Generated by GPT-5-mini| IBS (Institute for Basic Science) | |
|---|---|
| Name | Institute for Basic Science |
| Native name | 기초과학연구원 |
| Established | 2011 |
| Location | Daejeon, South Korea |
| Fields | Basic science |
IBS (Institute for Basic Science) is a South Korean research institute dedicated to basic scientific inquiry, headquartered in Daejeon. It supports long-term, curiosity-driven research spanning physics, chemistry, life sciences, earth science, and mathematics, and interfaces with national and international institutions to advance foundational knowledge. The institute operates multiple research centers and fosters collaborations with universities and laboratories across Asia, Europe, and North America.
The institute was founded in 2011 amid national initiatives linked to Daejeon Expo '93 and the development of Daedeok Innopolis, following policy discussions involving Ministry of Science and ICT (South Korea), Presidential Committee on Science and Technology Policy, and advisers from Seoul National University, Korea Advanced Institute of Science and Technology, and Pohang University of Science and Technology. Early milestones included strategic planning with international consultants from Max Planck Society, École Normale Supérieure, and Lawrence Berkeley National Laboratory, and recruitment rounds that attracted principal investigators from University of Cambridge, Massachusetts Institute of Technology, Stanford University, and Harvard University. Over time the institute expanded its portfolio, established headquarters buildings near Daedeok Innopolis, and gained recognition alongside organizations such as Korea Research Institute of Chemical Technology and Korea Institute of Science and Technology.
Governance is structured through a board of governors, advisory panels, and an executive director, with oversight intersecting agencies like Ministry of Education (South Korea), Korea Institute for Advancement of Technology, and national funding bodies including National Research Foundation of Korea. The organizational model incorporates research center directors drawn from international academic communities associated with California Institute of Technology, University of Tokyo, Imperial College London, and Swiss Federal Institute of Technology in Zurich. Internal committees collaborate with entities such as Korean Academy of Science and Technology and consult external review boards comprising members affiliated with European Research Council, National Science Foundation (United States), and Japan Society for the Promotion of Science.
The institute hosts multiple basic science centers led by research chiefs recruited globally, offering programs that parallel initiatives at CERN, Riken, Max Planck Institute for Chemical Physics of Solids, and Los Alamos National Laboratory. Centers cover themes comparable to work at Institute for Advanced Study, Weizmann Institute of Science, and Cold Spring Harbor Laboratory, with projects in theoretical physics resonant with research at Perimeter Institute for Theoretical Physics, materials science akin to Argonne National Laboratory, and life sciences comparable to Salk Institute for Biological Studies. The center network supports long-term investigator-driven projects and young investigator programs similar to those at Human Frontier Science Program and Marie Skłodowska-Curie Actions.

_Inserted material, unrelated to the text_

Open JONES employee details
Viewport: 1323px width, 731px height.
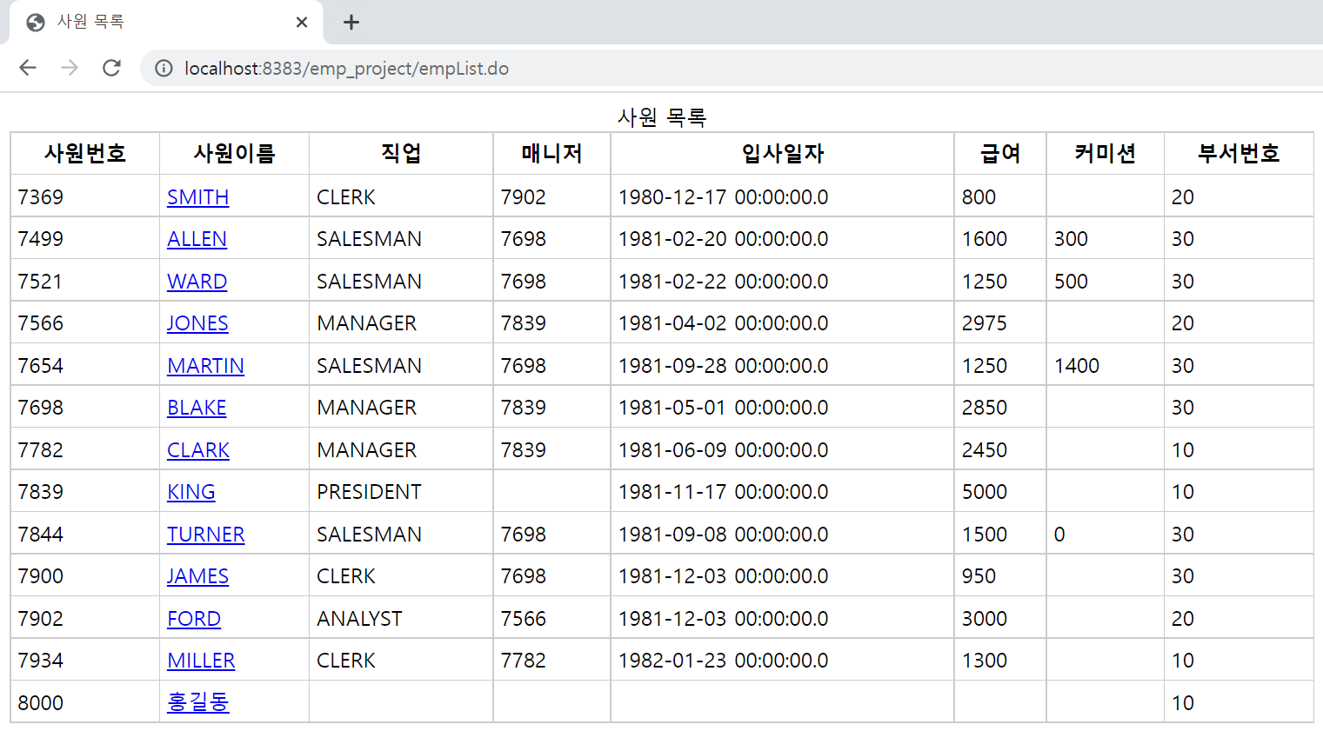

Core funding is provided through national appropriations administered by ministries modeled after funding schemes at Science and Technology Facilities Council and partnerships with foundations analogous to Korea Foundation for the Advancement of Science and Creativity. Capital investments funded construction of campus facilities near KAIST and laboratories equipped with instrumentation similar to that at European Molecular Biology Laboratory, Advanced Photon Source, and Korean Atomic Energy Research Institute. Facilities include cleanrooms, cryogenic systems, and supercomputing resources comparable to Korea Institute of Science and Technology Information clusters and collaborations with national synchrotron facilities like Pohang Accelerator Laboratory.
The institute maintains bilateral and multilateral collaborations with universities and research centers such as Seoul National University, Yonsei University, Korea University, KAIST, POSTECH, University of Oxford, University of California, Berkeley, Princeton University, Columbia University, National University of Singapore, Tsinghua University, Peking University, and ETH Zurich. It engages in joint projects and researcher exchanges with laboratories including RIKEN, Max Planck Society, Institut Pasteur, Brookhaven National Laboratory, Argonne National Laboratory, and Bell Labs. Partnerships extend to international consortia like Global Research Council, G7 Science and Technology Ministers' meetings, and thematic networks connected to Human Genome Project-style initiatives and big science infrastructures.
Research outcomes include advances in condensed matter physics, materials chemistry, structural biology, and computational methods, with contributions intersecting work by scientists associated with Nobel Prize in Physics laureates and research groups at Cavendish Laboratory, Department of Chemistry, University of Cambridge, and Broad Institute. Achievements feature high-impact publications in journals read alongside contributions from Nature, Science, and Physical Review Letters authors, and discoveries informing technologies likened to innovations from Samsung Advanced Institute of Technology and LG Sciencepark. The institute's centers have produced results relevant to fields studied at Max Planck Institute for Solid State Research, Riken Center for Emergent Matter Science, and Institut Laue–Langevin, and investigators have received awards and fellowships from bodies including Royal Society, American Physical Society, and Korean Academy of Science and Technology.